Ada suatu penjelasan menarik yang diutarakan oleh Bahadur dalam Gandhi (2013), mengenai salah satu alasan kuat, mengapa pemerintah kolonial Inggris Raya lebih memilih kuli dari negara-negara seperti India dan Cina untuk disewa ketimbang dari daerah-daerah koloni lainnya. Menurut penjelasannya, alasan yang pertama adalah karena istilah kuli itu sendiri lahir dari perspektif Asia yang akhir dipakai sebagai istilah birokratis oleh pemerintah kolonial Inggris Raya.

Alasan yang kedua adalah karena melimpahnya sumber daya manusia yang bisa bawa keluar untuk dipekerjakan ke daerah koloni lainnya. Meski alasan yang kedua perlu untuk dibuktikan lagi keabsahannya, namun jika merujuk pada postur demografi penduduk kedua negara baik di masa lalu dan di masa sekarang, kita tentu mengetahui jika India dan Cina adalah dua negara yang memiliki penduduk paling banyak di dunia.

Hal ini tentu saja menjadi modal penting bagi Kerajaan Inggris Raya untuk membawa keluar lebih banyak kuli dari India atau Cina untuk dipekerjakan. Sebab, di tahun-tahun berikutnya kebutuhan terhadap pekerja kasar (kuli) ini semakin dibutuhkan untuk mengerjakan proyek-proyek strategis seperti pelabuhan, rel kereta, jalan raya, dan perkebunan tebu khususnya di tanah koloni seperti Karibia, Amerika Tengah, Ceylon, dan lainnya yang tengah mengalami perkembangan. 

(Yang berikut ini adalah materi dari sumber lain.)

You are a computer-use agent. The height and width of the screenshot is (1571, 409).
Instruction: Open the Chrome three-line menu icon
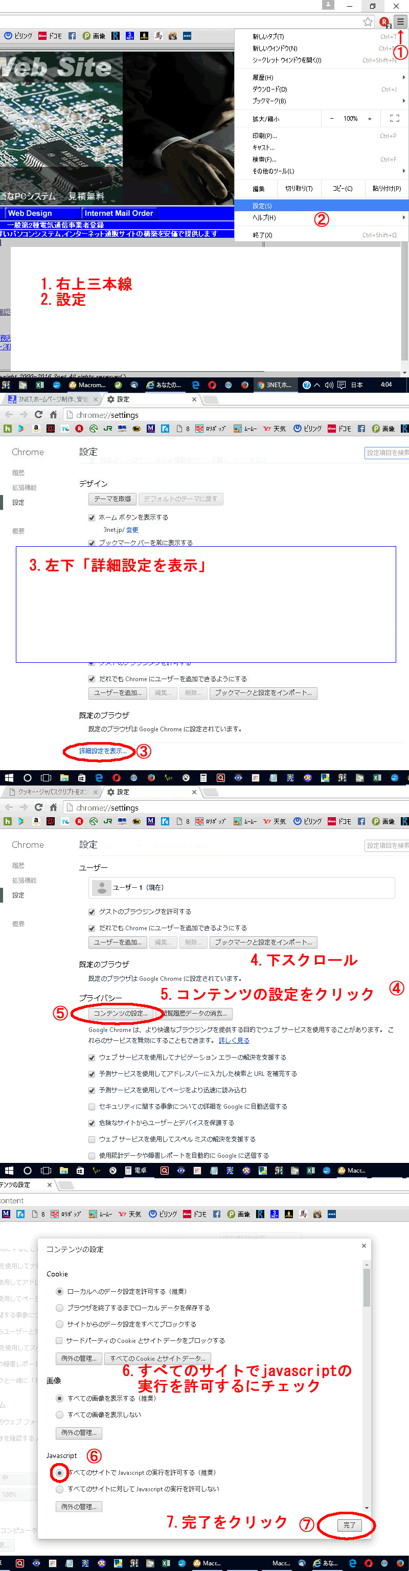(400, 22)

Meskipun pada kenyataannya kuli merupakan pekerja yang disewa dengan menggunakan sistem kontrak dan mendapatkan upah, namun banyak ahli sejarah dan pengkaji poskolonialisme mengkritisi bahwa kuli tetaplah dipandang serta diperlakukan selayaknya seorang budak. Alasan ini tidaklah berlebihan, sebab menurut ensiklopedia Britannica (n.d), sistema sewa kuli dalam prakteknya tetap memiliki mentalitas dan modus-modus penindasan.

Hal ini dapat ditemukan dari adanya penipuan, penculikan, bahkan perdagangan manusia (human trafficking) dengan menggunakan dalih sebagai penyalur tenaga kerja. Dalam sejarahnya, banyak kuli juga diperlakukan semena-mena, seperti ditempatkan dalam suatu barak yang sempit, pengap, dan jorok; tidak bisa mendapatkan akses makanan dan minum yang layak; tidak mendapatkan fasilitas kesehatan; dan terkadang tidak mendapatkan upah yang dijanjikan (Gandhi, 2013).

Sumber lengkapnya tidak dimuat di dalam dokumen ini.